The concept of “screen time” has been long used to understand how—and for how long—individuals interact with their devices. But as more applications have become available to internet users, understanding people’s digital experiences and how often they switch between tasks has become more complicated.
“Consider what a person can do in just the time it takes to wait for a bus: text, watch a comedy skit, play a video game, buy concert tickets, take five selfies, each with a different set of cartoon ears,” explains The New York Times’ Benedict Carey.
As a response to this newfound complexity and fragmentation of experience, Cummings and his co-researchers documented, via screenshots, the digital activity of 30 participants. The resulting digital records, they write, are best conceived of as “screenomes”—adapted from the word “genome.”

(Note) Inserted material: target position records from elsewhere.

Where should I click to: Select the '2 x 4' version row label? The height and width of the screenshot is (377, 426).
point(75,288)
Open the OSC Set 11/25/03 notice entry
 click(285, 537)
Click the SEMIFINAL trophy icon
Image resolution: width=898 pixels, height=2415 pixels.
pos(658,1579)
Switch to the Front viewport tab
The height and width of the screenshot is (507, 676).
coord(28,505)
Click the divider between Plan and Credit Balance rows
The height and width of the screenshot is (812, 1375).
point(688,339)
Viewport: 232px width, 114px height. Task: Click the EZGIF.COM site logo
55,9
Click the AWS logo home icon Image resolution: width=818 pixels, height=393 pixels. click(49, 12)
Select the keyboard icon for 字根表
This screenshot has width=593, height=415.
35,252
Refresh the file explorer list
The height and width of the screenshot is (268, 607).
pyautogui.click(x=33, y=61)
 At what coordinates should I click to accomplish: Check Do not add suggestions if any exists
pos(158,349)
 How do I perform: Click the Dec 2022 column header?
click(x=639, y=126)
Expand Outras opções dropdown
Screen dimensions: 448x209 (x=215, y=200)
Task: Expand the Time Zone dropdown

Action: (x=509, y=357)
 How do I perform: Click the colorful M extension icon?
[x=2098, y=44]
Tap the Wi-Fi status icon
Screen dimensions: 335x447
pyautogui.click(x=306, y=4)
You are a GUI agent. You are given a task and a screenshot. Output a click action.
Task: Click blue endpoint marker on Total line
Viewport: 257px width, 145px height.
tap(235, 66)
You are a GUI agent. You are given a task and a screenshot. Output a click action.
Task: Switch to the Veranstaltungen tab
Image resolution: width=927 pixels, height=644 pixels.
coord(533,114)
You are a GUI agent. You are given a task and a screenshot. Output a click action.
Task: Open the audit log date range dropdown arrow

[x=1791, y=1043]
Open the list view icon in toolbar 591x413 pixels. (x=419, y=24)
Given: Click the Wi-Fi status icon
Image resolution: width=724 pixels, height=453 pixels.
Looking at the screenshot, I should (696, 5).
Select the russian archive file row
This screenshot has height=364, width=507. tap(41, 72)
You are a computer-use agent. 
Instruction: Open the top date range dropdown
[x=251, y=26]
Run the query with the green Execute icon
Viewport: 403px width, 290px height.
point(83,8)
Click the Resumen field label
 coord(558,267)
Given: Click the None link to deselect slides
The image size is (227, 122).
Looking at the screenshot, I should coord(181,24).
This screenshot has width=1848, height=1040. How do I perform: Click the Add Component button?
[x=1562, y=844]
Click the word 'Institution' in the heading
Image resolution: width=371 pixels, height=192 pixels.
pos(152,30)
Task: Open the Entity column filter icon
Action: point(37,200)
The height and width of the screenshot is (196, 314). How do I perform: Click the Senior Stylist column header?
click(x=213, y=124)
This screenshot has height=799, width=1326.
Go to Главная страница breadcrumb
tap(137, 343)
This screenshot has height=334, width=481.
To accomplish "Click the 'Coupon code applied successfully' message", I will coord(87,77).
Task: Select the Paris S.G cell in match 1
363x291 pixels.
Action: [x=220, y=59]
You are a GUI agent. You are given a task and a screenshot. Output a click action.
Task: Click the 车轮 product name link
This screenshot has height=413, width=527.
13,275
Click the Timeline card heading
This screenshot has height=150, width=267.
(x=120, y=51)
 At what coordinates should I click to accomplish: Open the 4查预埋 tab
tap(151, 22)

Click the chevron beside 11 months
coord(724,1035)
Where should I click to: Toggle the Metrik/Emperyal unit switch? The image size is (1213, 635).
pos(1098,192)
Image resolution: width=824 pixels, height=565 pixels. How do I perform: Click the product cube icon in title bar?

Researchers reported that, on average, participants switched from one screen activity to another every 20 seconds and spent hardly 20 minutes on one continuous activity. Their findings were presented as a stream of color-coded graphs (shown at left) depicting what kind of activities individuals used their screens for—entertainment, news, or work, for instance—and how they switched between these tasks.
Quoted in The New York Times’ piece, co-author Byron Reeves (Professor of Communication at Stanford University) explained the significance of their proposed “screenomic” framework.
“It’s very counterintuitive to say at this stage, but the fact is, no one really knows what the heck people are seeing on their screens. To understand what’s happening, we need to know what exactly that is.”